● MATERIAL PROVIDED

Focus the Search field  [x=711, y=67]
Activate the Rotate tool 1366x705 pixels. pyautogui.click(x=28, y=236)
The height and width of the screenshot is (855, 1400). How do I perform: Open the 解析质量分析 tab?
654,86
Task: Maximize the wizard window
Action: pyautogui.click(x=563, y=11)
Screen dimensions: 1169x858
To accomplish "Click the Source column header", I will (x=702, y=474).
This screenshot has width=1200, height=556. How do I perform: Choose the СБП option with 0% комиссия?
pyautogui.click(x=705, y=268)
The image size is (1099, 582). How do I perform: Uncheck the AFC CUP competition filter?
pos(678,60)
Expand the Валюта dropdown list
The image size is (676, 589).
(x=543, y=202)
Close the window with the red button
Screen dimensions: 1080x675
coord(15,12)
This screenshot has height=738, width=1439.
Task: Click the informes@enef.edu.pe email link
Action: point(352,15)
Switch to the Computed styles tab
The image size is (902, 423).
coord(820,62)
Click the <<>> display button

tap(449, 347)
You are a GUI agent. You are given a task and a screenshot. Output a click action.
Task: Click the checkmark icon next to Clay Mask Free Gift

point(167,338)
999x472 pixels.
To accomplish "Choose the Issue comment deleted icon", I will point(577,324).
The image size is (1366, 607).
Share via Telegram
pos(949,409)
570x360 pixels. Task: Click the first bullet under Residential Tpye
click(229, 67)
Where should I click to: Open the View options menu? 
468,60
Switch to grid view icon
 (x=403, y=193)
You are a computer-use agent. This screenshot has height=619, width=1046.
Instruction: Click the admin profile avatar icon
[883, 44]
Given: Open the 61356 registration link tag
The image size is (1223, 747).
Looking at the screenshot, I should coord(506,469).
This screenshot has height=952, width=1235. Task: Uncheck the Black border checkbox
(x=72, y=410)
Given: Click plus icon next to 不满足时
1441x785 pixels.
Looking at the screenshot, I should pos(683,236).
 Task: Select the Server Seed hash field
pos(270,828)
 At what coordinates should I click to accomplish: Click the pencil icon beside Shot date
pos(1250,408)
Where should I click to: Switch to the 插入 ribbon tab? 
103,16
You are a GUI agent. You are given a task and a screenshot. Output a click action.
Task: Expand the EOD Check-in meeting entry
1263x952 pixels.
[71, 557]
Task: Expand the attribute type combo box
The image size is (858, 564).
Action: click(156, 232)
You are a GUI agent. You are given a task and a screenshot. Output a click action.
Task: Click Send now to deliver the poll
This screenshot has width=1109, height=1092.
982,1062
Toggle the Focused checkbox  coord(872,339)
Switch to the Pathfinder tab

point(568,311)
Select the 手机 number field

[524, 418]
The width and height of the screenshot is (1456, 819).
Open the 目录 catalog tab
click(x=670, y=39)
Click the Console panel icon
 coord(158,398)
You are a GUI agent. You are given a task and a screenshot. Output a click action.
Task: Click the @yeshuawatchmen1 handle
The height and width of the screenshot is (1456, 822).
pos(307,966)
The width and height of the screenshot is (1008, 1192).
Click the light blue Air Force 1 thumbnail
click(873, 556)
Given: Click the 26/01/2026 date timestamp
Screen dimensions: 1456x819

● TASK DESCRIPTION
Copy the rows above word for word, starting with the line that contains "Close the window with the red button" and going on through the line that contains "coord(158,398)".

● FINAL ANSWER
Close the window with the red button
Screen dimensions: 1080x675
coord(15,12)
This screenshot has height=738, width=1439.
Task: Click the informes@enef.edu.pe email link
Action: point(352,15)
Switch to the Computed styles tab
The image size is (902, 423).
coord(820,62)
Click the <<>> display button

tap(449, 347)
You are a GUI agent. You are given a task and a screenshot. Output a click action.
Task: Click the checkmark icon next to Clay Mask Free Gift

point(167,338)
999x472 pixels.
To accomplish "Choose the Issue comment deleted icon", I will point(577,324).
The image size is (1366, 607).
Share via Telegram
pos(949,409)
570x360 pixels. Task: Click the first bullet under Residential Tpye
click(229, 67)
Where should I click to: Open the View options menu? 
468,60
Switch to grid view icon
 (x=403, y=193)
You are a computer-use agent. This screenshot has height=619, width=1046.
Instruction: Click the admin profile avatar icon
[883, 44]
Given: Open the 61356 registration link tag
The image size is (1223, 747).
Looking at the screenshot, I should coord(506,469).
This screenshot has height=952, width=1235. Task: Uncheck the Black border checkbox
(x=72, y=410)
Given: Click plus icon next to 不满足时
1441x785 pixels.
Looking at the screenshot, I should pos(683,236).
 Task: Select the Server Seed hash field
pos(270,828)
 At what coordinates should I click to accomplish: Click the pencil icon beside Shot date
pos(1250,408)
Where should I click to: Switch to the 插入 ribbon tab? 
103,16
You are a GUI agent. You are given a task and a screenshot. Output a click action.
Task: Expand the EOD Check-in meeting entry
1263x952 pixels.
[71, 557]
Task: Expand the attribute type combo box
The image size is (858, 564).
Action: click(156, 232)
You are a GUI agent. You are given a task and a screenshot. Output a click action.
Task: Click Send now to deliver the poll
This screenshot has width=1109, height=1092.
982,1062
Toggle the Focused checkbox  coord(872,339)
Switch to the Pathfinder tab

point(568,311)
Select the 手机 number field

[524, 418]
The width and height of the screenshot is (1456, 819).
Open the 目录 catalog tab
click(x=670, y=39)
Click the Console panel icon
 coord(158,398)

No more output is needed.